### What you are asked to do
For the records below, report how many lines include the word "agent". Only the number should appear.

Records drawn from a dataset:
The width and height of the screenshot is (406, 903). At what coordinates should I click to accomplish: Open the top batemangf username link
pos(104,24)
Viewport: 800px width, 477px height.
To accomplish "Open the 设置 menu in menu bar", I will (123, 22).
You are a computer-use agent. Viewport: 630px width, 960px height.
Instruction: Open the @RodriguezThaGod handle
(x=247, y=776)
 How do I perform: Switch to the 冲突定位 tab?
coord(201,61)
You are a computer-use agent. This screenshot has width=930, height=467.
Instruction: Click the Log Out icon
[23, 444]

--

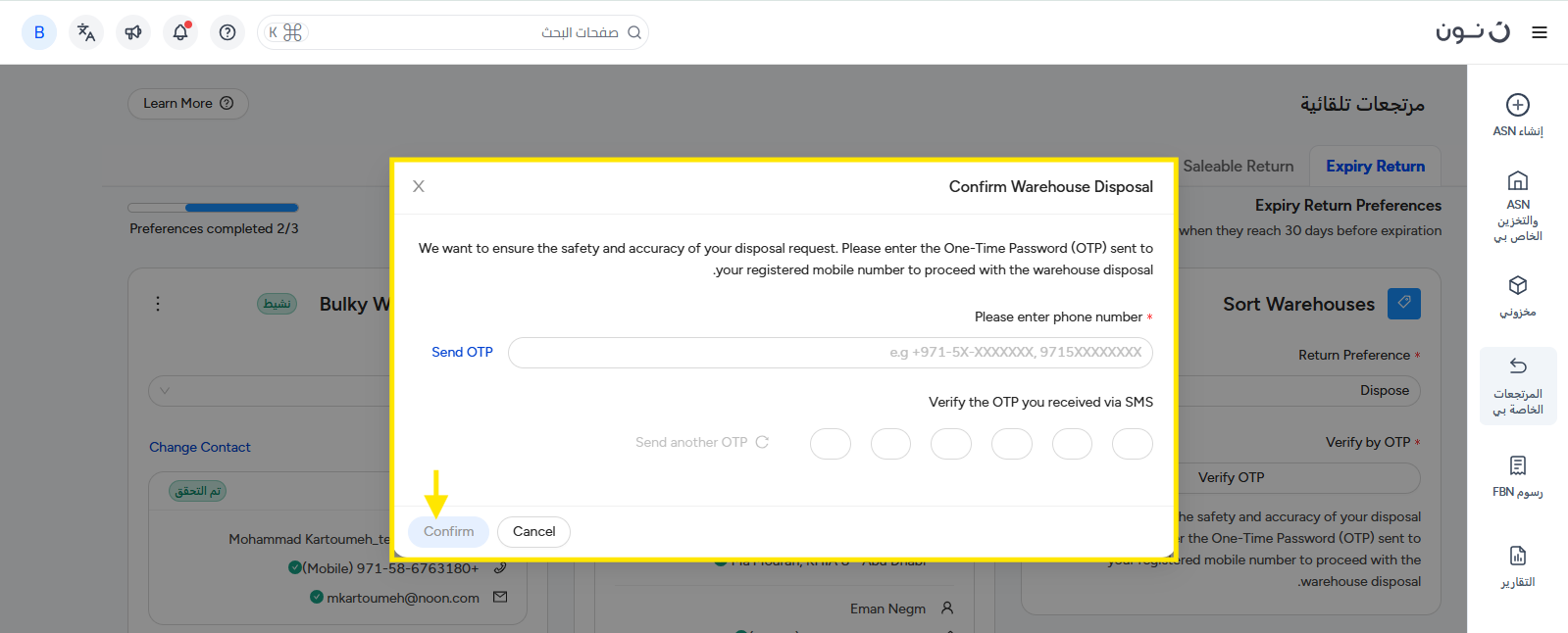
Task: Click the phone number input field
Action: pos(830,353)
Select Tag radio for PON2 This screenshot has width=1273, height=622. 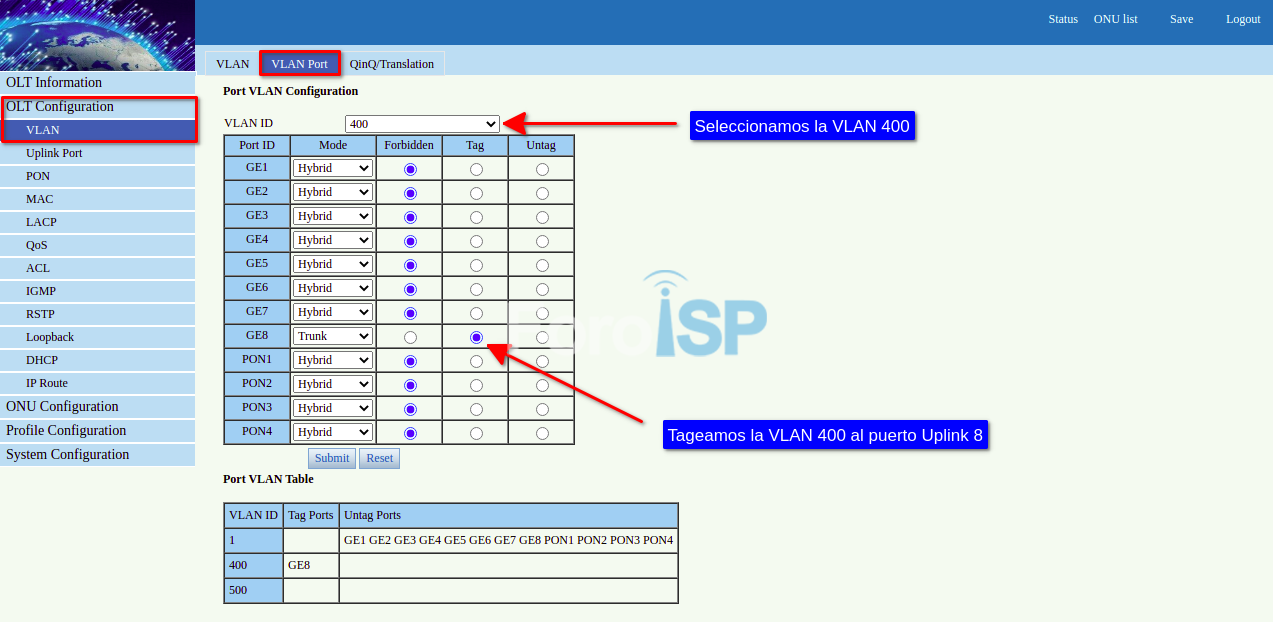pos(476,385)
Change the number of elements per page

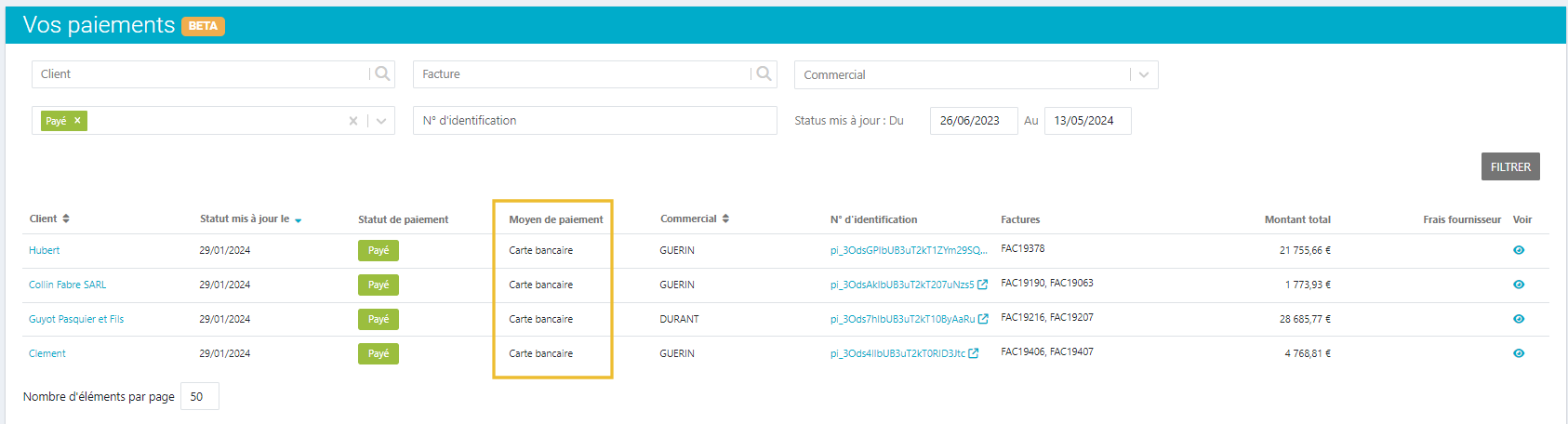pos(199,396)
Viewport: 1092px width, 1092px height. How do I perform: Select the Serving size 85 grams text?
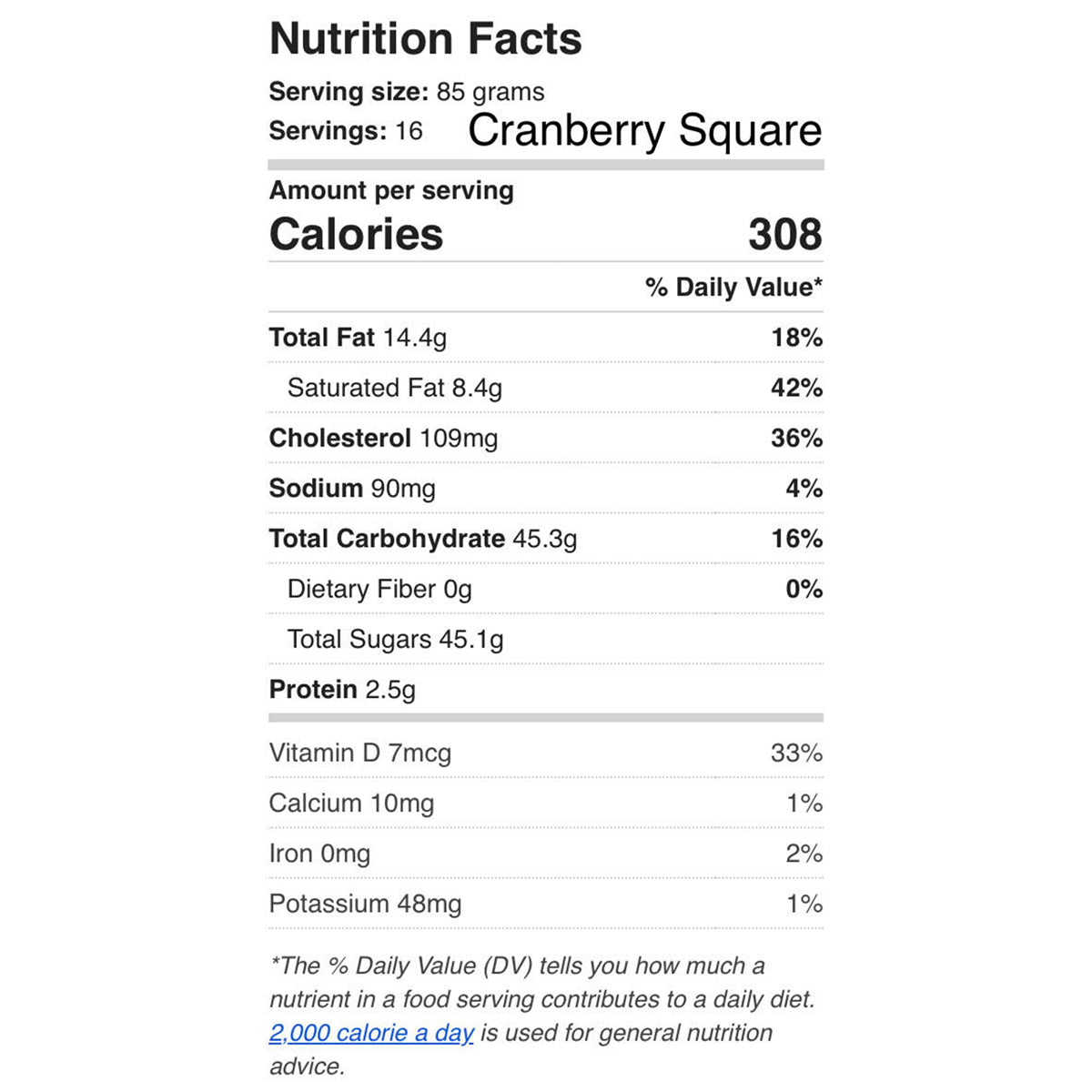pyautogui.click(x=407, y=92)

### Output below
2